Gemäß dem am 29. Dezember 2018 kundgemachten Standortentwicklungsgesetz (StEntG) können UVP-pflichtige Großvorhaben, die „im besonderen öffentlichen Interesse der Republik Österreich liegen“, durch Verordnung von Wirtschaftsministerin und Verkehrsminister als standortrelevante Vorhaben eingestuft werden. Dazu hat der sogenannte Standortentwicklungsbeirat – bestehend aus VertreterInnen von unterschiedlichen Ministerien wie dem Bundeskanzleramt, dem Wirtschaftsministerium, dem Verkehrs- und dem Außenministerium, Empfehlungen abzugeben. Scheint ein Projekt in dieser Liste standortrelevanter Vorhaben auf, ist es durch bestimmte Sonderbestimmungen im Genehmigungsprozess gegenüber anderen Projekten privilegiert.

Besonderer Genehmigungsprozess für ausgewählte Projekte

Für standortrelevante Vorhaben gelten besondere Verfahrensbestimmungen, die die Genehmigung von Projekten beschleunigen sollen.
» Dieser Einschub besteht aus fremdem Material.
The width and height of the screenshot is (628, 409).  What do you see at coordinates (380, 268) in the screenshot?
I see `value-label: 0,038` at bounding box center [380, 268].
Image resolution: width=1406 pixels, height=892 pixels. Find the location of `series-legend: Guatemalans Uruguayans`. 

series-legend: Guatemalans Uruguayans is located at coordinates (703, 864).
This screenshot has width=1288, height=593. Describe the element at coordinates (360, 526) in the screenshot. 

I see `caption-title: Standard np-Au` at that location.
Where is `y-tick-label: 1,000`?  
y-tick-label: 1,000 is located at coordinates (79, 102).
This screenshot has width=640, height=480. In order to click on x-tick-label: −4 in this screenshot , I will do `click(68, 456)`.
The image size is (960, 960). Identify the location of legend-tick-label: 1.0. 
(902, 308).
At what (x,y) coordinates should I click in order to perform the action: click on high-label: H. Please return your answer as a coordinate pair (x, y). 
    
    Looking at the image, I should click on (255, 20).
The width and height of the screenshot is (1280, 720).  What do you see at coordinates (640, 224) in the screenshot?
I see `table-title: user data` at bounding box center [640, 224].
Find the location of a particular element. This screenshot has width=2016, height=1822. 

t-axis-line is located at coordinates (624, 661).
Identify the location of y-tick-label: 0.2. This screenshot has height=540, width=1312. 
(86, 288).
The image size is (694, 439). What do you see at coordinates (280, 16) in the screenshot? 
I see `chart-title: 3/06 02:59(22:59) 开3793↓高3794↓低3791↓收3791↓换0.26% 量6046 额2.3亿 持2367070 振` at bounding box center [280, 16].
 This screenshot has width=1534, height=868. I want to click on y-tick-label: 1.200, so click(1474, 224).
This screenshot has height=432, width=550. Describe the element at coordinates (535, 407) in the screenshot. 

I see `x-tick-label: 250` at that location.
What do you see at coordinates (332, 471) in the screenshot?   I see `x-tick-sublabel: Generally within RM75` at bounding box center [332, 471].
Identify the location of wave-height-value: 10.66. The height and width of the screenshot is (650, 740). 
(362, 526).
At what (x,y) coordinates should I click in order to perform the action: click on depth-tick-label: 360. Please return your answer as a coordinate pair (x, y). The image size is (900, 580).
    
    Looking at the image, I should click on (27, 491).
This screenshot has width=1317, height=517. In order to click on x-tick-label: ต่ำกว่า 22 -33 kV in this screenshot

So sollen etwa verkürzte Fristen für Kundmachungen, Einwendungen oder die öffentliche Einsichtnahme gelten. Da es sich bei den betroffenen Vorhaben meist um komplexe Großprojekte handeln wird, stellen diese verkürzten Fristen für die beteiligte Öffentlichkeit eine große Herausforderung dar. Ist die Behörde innerhalb einer einjährigen Frist ab Antragstellung nicht in der Lage, Genehmigungshindernisse zu identifizieren, können sich Projektwerbende mittels verschuldensunabhängiger Säumnisbeschwerde direkt an das Bundesverwaltungsgericht wenden, das dann in erster Instanz über die Genehmigung zu entscheiden hat. Die Vollständigkeitsprüfung der Unterlagen dauert nach dem aktuellen UVP-Bericht der BMNT an den Nationalrat im Schnitt über sechs Monate, im Bereich Infrastruktur noch deutlich länger. Daher ist davon auszugehen, dass die meisten standortrelevanten Projekte nicht binnen eines Jahres genehmigt werden und es ist durchaus denkbar, dass eine Säumnisbeschwerde zu einem Zeitpunkt erhoben wird, zu dem ein Projekt schlichtweg noch nicht entscheidungsreif ist.

Hintergrund und Ausblick

Der Vorgänger-Entwurf zum nunmehr kundgemachten StEntG enthielt zusätzlich zu den anderen Privilegien noch eine automatische Genehmigung von Projekten durch die UVP-Behörde, nachdem eine Frist von zwölf Monaten verstrichen wäre. Diese Regelung stieß nicht nur von Seiten der Zivilgesellschaft, sondern auch durch Kommentare der Wirtschaft und Wissenschaft auf umfassende Kritik.
Doch auch die Endversion des Gesetzes lässt mehr als zahlreiche Fragen offen: Wie kann ein transparentes Vorgehen im Rahmen der Auswahl standortrelevanter Vorhaben gewährt werden? Entsprechen die besonderen Verfahrensbestimmungen verfassungsrechtlichen Vorgaben? Kann tatsächlich auch, falls die Verzögerung von Projektwerbenden selbst verschuldet ist, eine Säumnisbeschwerde erhoben werden und wie ist es hier um die verfassungs- und europarechtliche Zulässigkeit bestellt? Wie genau soll das Genehmigungsverfahren direkt beim Bundesverwaltungsgericht ablaufen und wie werden die Rechte der übrigen PArt.eien gewahrt? Ist das Gesetz im Einklang mit den Vorgaben über strategische Umweltprüfungen? All diese Fragen können erst nach und nach im Zuge der Anwendung und möglicher Weise einer neuerlichen Überarbeitung des Gesetzes beantwortet werden. Eine Beschleunigung der Verfahren ist dadurch nicht zu erwArt.en. Vielmehr ist aus Sicht von ÖKOBÜRO eine Phase der Rechtsunsicherheit vorprogrammiert, womit auch den Projektwerbenden nicht geholfen ist.